Use of the PARP inhibitor veliparib in combination with oral cyclophosphamide did not result in an improvement in response rate or median progression-free survival compared with treatment with cyclophosphamide alone, according to a phase II study evaluating patients with high-grade serous ovarian cancer, peritoneal, fallopian tube, and BRCA-mutant ovarian cancers.

However, the study did demonstrate that oral cyclophosphamide was well-tolerated among this patient population and was associated with responses and prolonged disease stabilization.

“The relative sensitivity of tumor cells carrying various defects in the homologous recombination (HR) pathway to PARP inhibition is not well characterized, and therefore it is not known whether including patients likely to carry other defects in the HR pathway (high-grade serous ovarian cancer) as well as patients carrying known deleterious mutations in BRCA1 or BRCA2 in a relatively small sample set may have affected the overall outcome of the trial,” Shivaani Kummar, MD, of the National Cancer Institute, and colleagues wrote in Clinical Cancer Research.

“The lack of increased response rate with the addition of veliparib to cyclophosphamide could also be due to the dose of veliparib employed in our study, which was below the 250-400 mg BID doses used in recent trials such as the Gynecologic Oncology Group (GOG) trial of single agent veliparib and others.”

The study included 75 patients who were randomly assigned to cyclophosphamide 50 mg with (n = 38) or without veliparib 60 mg orally (n = 37) in 21-day cycles. Of the 75 patients, 72 were evaluable for response.

There was one complete response reported in each of the treatment arms.
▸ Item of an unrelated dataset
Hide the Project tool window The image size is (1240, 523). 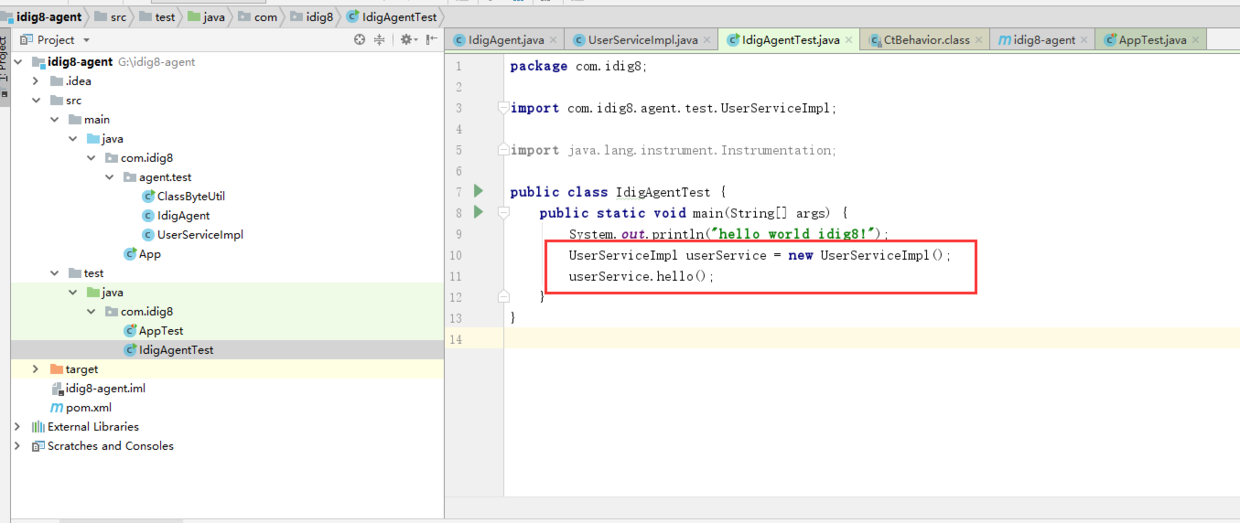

Six patients (19.4%) assigned to cyclophosphamide alone had partial response compared with three patients (11.8%) in the combination arm. Four of the patients with responses to cyclophosphamide had BRCA-mutant ovarian cancer, two had high-grade serous ovarian cancer, and one had fallopian tube cancer.

The median progression-free survival was 2.3 months for patients assigned cyclophosphamide alone compared with 2.1 months for combination treatment. Stratification of patients by BRCA status did not reveal any significant improvement in progression-free survival.

The researchers conducted genetic sequence and expression analysis for 211 genes involved in DNA repair; however, none of the genetic alterations were associated with any treatment benefit.

Grade 2/3 leukopenia was the most common adverse events reported among patients in both arms. Two patients assigned to combination treatment reported grade 4 lymphopenia that requiring a dose reduction.